次期米国務長官ヒラリー・クリントン
1947年、イリノイ州生まれ。イェール大学ロースクール在学中に後の米大統領ビル・クリントンと出会い75年に結婚。93年から2001年までファーストレディー。00年より上院議員。娘が1人。


 

激しい予備選を戦ったオバマ次期米大統領から国務長官に指名された。オバマ氏は、ライバルを重要閣僚に抜擢し、南北戦争という未曾有の国難を乗り切ったリンカーンの故事「チーム・オブ・ライバル」に倣ったといわれるが、受けるほうの度量も問われる。

国務長官は大統領継承順位4番目にあたり、各国の外相などよりははるかに権限があるとされるが一閣僚であることに変わりはない。今なお大統領の座をあきらめていないとされるクリントン議員だが、国務長官から大統領になった例は19世紀半ばのブキャナン第15代大統領が最後である。

しかもニューヨーク州選出の上院議員の座を蹴っての受諾である。同州は民主党の牙城であり、望めば生涯上院議員を続けることも可能で、将来は議会の有力指導者となる道もあった。とはいえ米議会は当選回数がものをいう。まだ2期目のクリントン議員が外交委員会などの委員長となり活躍できるのはまだまだ先のこと。それを待つよりは世界的知名度を生かし、3人目となる女性国務長官の道を選んだ。

もちろん簡単に受諾したわけではない。報道によれば、国務省人事権の一任と、国家安全保障担当補佐官(ジェームズ・ジョーンズNATO欧州連合軍元最高司令官が指名された)を通さずに大統領に直言できる権限を要求、オバマ氏は両方を約束したとされる。

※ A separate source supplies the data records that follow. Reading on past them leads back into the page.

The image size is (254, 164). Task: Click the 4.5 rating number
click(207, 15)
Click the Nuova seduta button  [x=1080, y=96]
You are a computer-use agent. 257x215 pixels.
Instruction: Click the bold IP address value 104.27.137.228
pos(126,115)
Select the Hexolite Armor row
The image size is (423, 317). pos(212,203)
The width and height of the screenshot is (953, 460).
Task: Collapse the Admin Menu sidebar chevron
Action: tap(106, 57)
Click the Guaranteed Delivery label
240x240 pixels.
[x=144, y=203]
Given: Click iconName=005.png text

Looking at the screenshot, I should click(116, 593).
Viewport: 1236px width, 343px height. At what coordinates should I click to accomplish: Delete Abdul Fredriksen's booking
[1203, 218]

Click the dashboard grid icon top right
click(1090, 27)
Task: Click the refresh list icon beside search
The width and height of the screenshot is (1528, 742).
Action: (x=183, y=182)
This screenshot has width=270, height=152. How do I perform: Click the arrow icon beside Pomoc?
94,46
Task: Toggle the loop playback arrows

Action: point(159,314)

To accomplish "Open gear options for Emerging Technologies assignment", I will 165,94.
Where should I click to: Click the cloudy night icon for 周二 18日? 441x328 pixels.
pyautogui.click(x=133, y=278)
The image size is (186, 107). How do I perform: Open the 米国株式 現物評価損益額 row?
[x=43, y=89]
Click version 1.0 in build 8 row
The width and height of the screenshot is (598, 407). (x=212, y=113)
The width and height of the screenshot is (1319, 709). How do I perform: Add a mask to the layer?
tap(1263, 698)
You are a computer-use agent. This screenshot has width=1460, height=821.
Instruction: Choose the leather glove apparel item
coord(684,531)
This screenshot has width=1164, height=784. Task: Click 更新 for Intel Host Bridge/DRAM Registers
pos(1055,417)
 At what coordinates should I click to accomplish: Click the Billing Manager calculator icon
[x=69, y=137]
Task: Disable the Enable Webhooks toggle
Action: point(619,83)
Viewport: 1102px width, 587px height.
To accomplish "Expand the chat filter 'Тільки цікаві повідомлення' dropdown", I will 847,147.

クリントン議員はイラク戦争はじめ外交問題ではオバマ氏より明らかに右寄りでタカ派に近く、親イスラエル派としても有名だ。閣内対立が懸念されるが、12月1日の会見では「私のすべてをあなたの政権と、この国にささげる」と決意表明。3日発表のCNNの世論調査では57%が「意見が違ってもクリントン氏はオバマ氏に従う」と回答している。